Meet UBC Board member Kevin Kenna

Meet UBC Board member Kevin Kenna

Earlier this year, the UBC board welcomed several new members, including neurogeneticist Kevin Kenna. In this interview, we sit down with Kevin, who sheds light on the crucial role of bioinformatics in his research field, as well as his research group’s approach.

 

Working as an Associate Professor at UMC Utrecht, Kevin Kenna leads his research team to unlock the mysteries of the human central nervous system (CNS). In this interview, he unveils the pivotal role of data-driven approaches in understanding neurodegeneration, from decoding the genome to unravelling the complexities of single-cell transcriptomics.

Why do we need bioinformatics to understand the human central nervous system?

The CNS is extremely complex, it’s workings are one of the greatest mysteries in science. Unsurprisingly, we are therefore seeing that significant knowledge gains in our understanding of the CNS are increasingly being achieved through novel integrative analyses of large datasets. Some of the most impactful recent examples come from projects like the Allen Brain Atlas – where the aim is to generate comprehensive maps of the cellular architecture of the brain with rich annotation for molecular, functional and phenotypic readouts.

This requires enormous volumes of data spanning all kinds of molecular omics (such as genetics, transcriptomics, epigenomics, proteomics, metabolomics), as well as spatially resolved analyses, electrophysiology, neuroimaging and clinical measurements. There is also a growing need for increasingly sophisticated in silico models that can be used to simulate and interpret brain function in health and disease. All of this means that bioinformatics expertise are in high demand, and fundamental to pushing the state of the art even further.

How do you incorporate bioinformatics in your research?

We study molecular events that impact the health of the brain and spinal cord, with a special focus on neurodegeneration. We’re primarily a bioinformatics driven research group, and most our work begins with computational analyses of omics measurements taken from patients and cellular models. Genetics has been our biggest focus, and this has progressed from targeted gene analyses to exome studies and then full genome analyses that encompass tens of thousands of people. We are also heavily invested in molecular profiling of postmortem patient tissue, primarily at the level of single cell transcriptomics and chromatin accessibility.

In terms of bioinformatic analyses, our work has focused on building and applying tools that allow us to discover disease-relevant biological signatures within these datasets, without being led astray by hidden technical artefacts.

We also find our ourselves working more and more on implementing interpretable machine learning solutions to perform sequence to function prediction analyses (both for the coding and non-coding genome), as well as implementing infrastructure to support the accessibility and reuse of datasets.

In what way do you collaborate with other researchers?

The challenges we face have evolved over time and so have the collaborations.
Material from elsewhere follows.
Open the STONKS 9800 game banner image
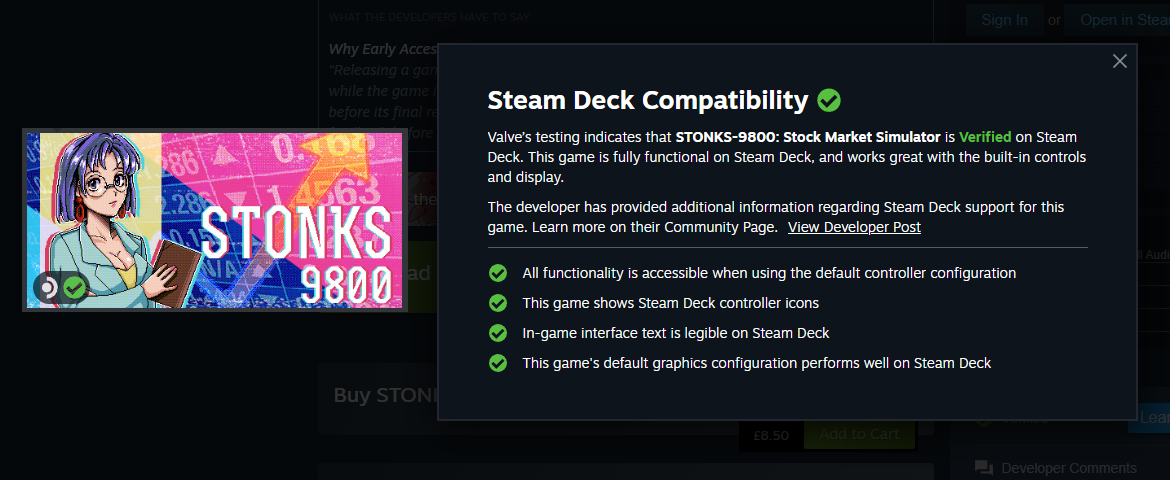The image size is (1170, 480). pos(215,220)
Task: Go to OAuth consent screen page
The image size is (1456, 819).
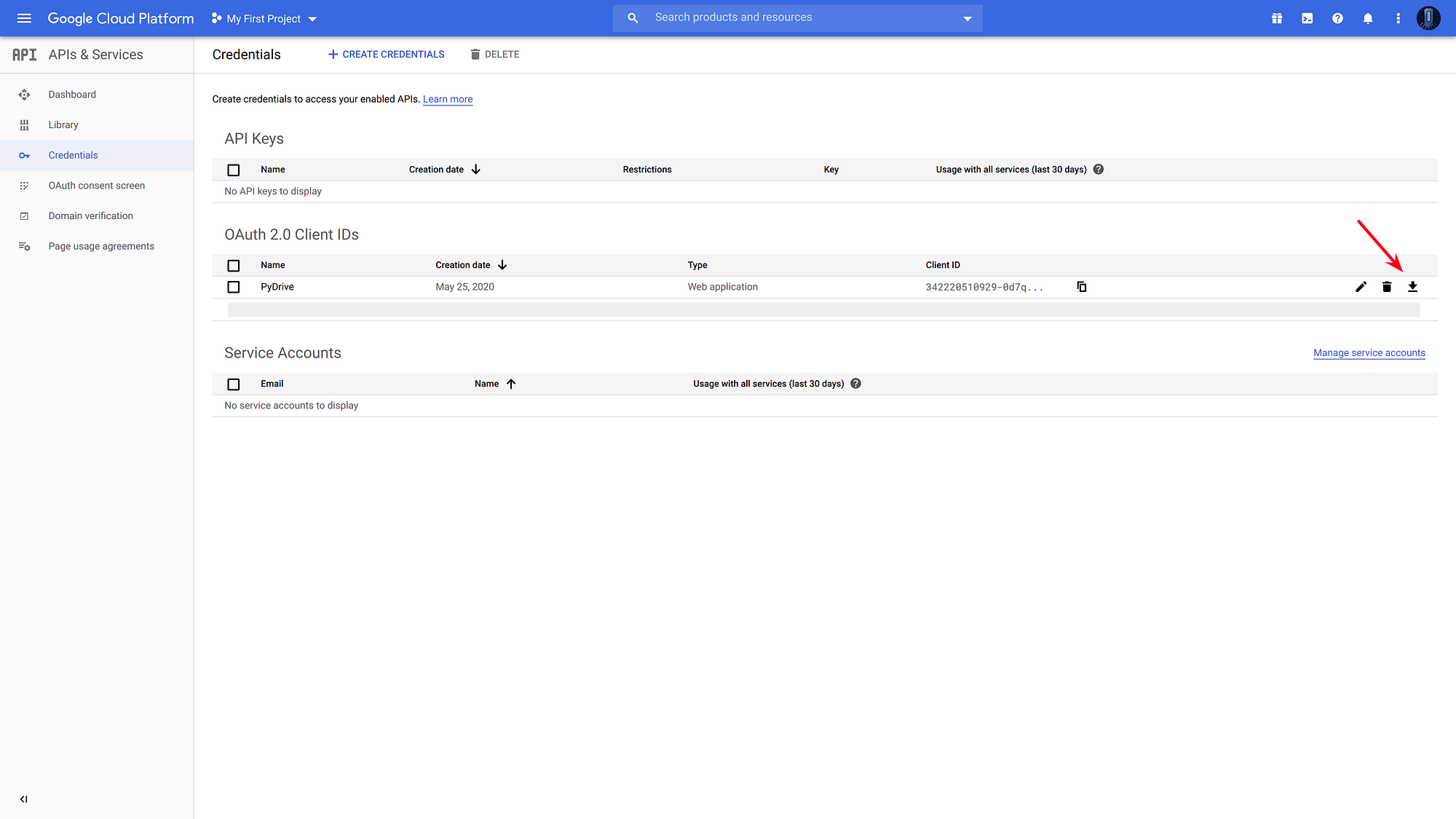Action: (x=96, y=186)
Right now, we rely heavily on interactions with clinicians, biobanks, neurobiologists and of course many different kinds of bioinformaticians. Some of this happens at the level of international consortia, but a lot happens locally with other groups in the Netherlands.

In the immediate future, I’d love to connect more with the extensive range of protein modelling expertise on campus. We have been working on methods to study the impact of rare genetic variation on protein structure, and I would love to extend this with molecular dynamics simulations and protein-protein interaction models that goes beyond our expertise. We are also interested to follow up on some of our recent single-cell analyses with new collaborations in spatial transcriptomics.
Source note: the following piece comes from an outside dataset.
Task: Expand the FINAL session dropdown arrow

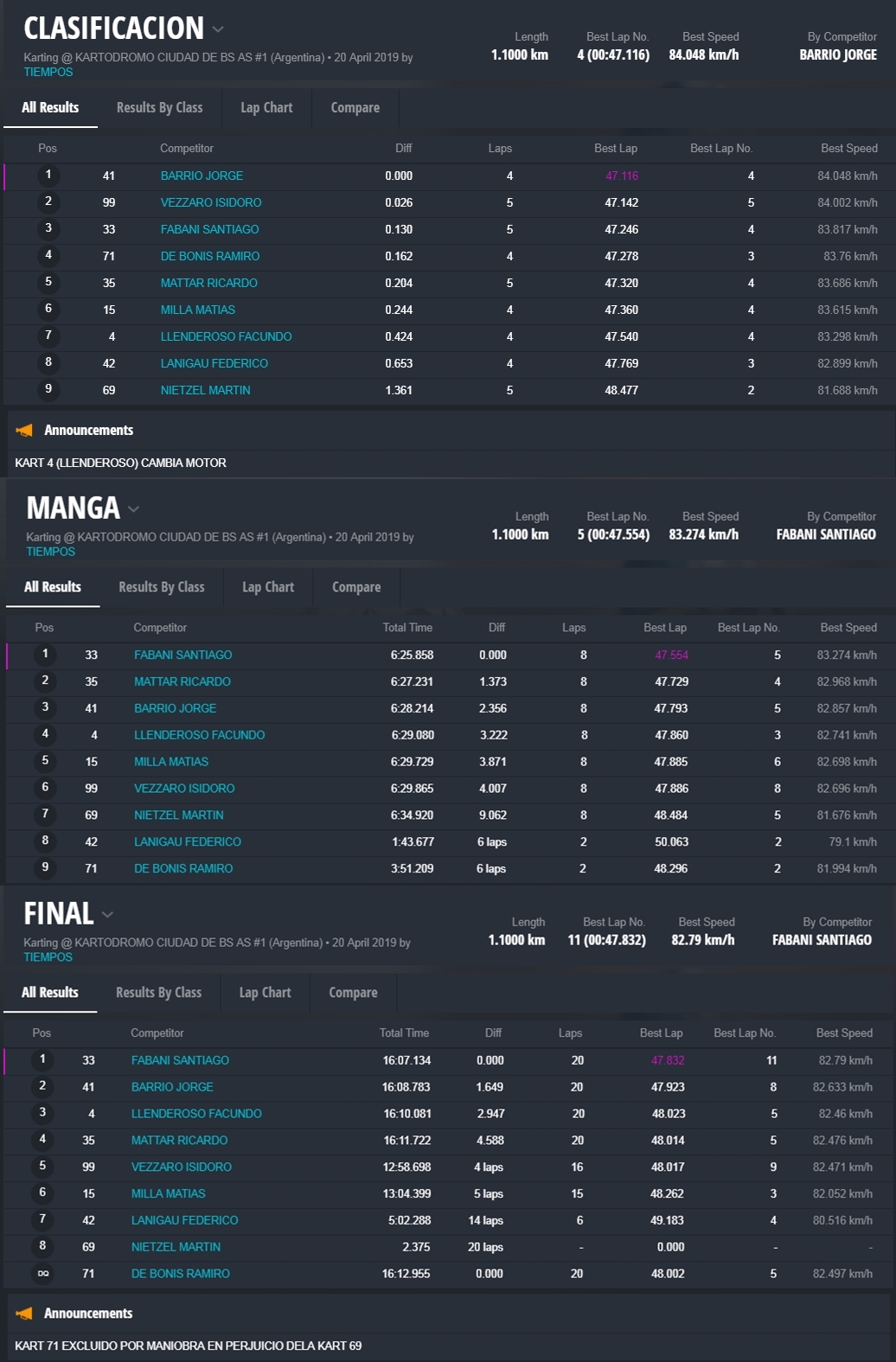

My team has a lot of expertise in analysing rare genetic variations, developing new bioinformatic pipelines, analysing large DNA sequencing datasets, studying aberrant RNA processing events and in silico analyses to interpret both non-coding regulatory elements. We have nice interactions with multiple other groups on campus around these topics and it would be great to continue to build on that.

What are you looking forward to most as UBC Board member?

I’m looking forward to having the opportunity to connect with other bioinformatics researchers outside my usual networks, and to learning more about the full range of computational analyses happening on campus. I’m also excited to be working on organizing new UBC events which we hope will be both fun and useful for the community.

Finally, I am very keen to be a part of furthering the UBC’s mission to promote bioinformatics education, bioinformatics infrastructure and a thriving bioinformatics research community that gets the visibility and recognition it deserves.